PROVIDED RECORDS below:
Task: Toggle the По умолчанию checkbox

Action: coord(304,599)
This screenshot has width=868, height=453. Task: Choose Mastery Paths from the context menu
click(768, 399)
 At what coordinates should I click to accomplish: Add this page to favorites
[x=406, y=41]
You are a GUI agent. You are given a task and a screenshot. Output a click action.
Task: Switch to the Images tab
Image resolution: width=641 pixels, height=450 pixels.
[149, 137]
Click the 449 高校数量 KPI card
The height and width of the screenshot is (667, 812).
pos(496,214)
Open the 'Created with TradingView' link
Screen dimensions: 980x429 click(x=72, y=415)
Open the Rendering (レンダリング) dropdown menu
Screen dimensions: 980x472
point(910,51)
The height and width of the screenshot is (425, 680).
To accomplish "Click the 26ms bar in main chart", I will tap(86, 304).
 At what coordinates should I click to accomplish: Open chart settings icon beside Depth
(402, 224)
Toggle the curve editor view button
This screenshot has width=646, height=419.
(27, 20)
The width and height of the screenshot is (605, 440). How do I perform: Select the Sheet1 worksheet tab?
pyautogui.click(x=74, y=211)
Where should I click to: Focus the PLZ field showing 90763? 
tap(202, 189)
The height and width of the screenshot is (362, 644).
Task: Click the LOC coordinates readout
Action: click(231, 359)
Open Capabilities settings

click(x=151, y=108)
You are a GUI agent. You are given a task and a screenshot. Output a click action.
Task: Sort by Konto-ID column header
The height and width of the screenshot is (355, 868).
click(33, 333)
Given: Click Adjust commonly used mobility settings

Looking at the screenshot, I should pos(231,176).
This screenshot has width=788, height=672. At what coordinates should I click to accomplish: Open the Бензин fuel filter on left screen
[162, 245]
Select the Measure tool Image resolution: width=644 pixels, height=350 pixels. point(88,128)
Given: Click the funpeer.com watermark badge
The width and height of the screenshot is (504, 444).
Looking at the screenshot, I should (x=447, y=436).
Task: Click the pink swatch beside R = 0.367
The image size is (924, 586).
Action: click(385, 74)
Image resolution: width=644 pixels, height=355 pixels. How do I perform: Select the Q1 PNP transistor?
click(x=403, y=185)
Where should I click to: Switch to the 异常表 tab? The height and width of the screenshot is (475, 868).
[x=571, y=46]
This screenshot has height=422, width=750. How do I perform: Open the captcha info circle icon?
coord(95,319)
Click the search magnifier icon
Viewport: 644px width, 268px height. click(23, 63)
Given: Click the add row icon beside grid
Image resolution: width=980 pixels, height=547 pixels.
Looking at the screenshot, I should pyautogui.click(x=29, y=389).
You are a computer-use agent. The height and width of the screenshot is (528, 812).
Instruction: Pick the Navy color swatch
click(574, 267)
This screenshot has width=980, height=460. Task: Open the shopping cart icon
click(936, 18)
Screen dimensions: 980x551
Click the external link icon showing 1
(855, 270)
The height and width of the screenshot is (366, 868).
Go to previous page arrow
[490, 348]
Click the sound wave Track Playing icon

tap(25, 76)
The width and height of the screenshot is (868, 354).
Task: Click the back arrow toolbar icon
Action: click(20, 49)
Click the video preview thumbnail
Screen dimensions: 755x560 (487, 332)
End of PROVIDED RECORDS.
The required output is the exact run of lines from the one with "Select the Measure" through the final line of the entries.

**RESPONSE TO THE EXERCISE:**
Select the Measure tool Image resolution: width=644 pixels, height=350 pixels. point(88,128)
Given: Click the funpeer.com watermark badge
The width and height of the screenshot is (504, 444).
Looking at the screenshot, I should (x=447, y=436).
Task: Click the pink swatch beside R = 0.367
The image size is (924, 586).
Action: click(385, 74)
Image resolution: width=644 pixels, height=355 pixels. How do I perform: Select the Q1 PNP transistor?
click(x=403, y=185)
Where should I click to: Switch to the 异常表 tab? The height and width of the screenshot is (475, 868).
[x=571, y=46]
This screenshot has height=422, width=750. How do I perform: Open the captcha info circle icon?
coord(95,319)
Click the search magnifier icon
Viewport: 644px width, 268px height. click(23, 63)
Given: Click the add row icon beside grid
Image resolution: width=980 pixels, height=547 pixels.
Looking at the screenshot, I should pyautogui.click(x=29, y=389).
You are a computer-use agent. The height and width of the screenshot is (528, 812).
Instruction: Pick the Navy color swatch
click(574, 267)
This screenshot has width=980, height=460. Task: Open the shopping cart icon
click(936, 18)
Screen dimensions: 980x551
Click the external link icon showing 1
(855, 270)
The height and width of the screenshot is (366, 868).
Go to previous page arrow
[490, 348]
Click the sound wave Track Playing icon

tap(25, 76)
The width and height of the screenshot is (868, 354).
Task: Click the back arrow toolbar icon
Action: click(20, 49)
Click the video preview thumbnail
Screen dimensions: 755x560 (487, 332)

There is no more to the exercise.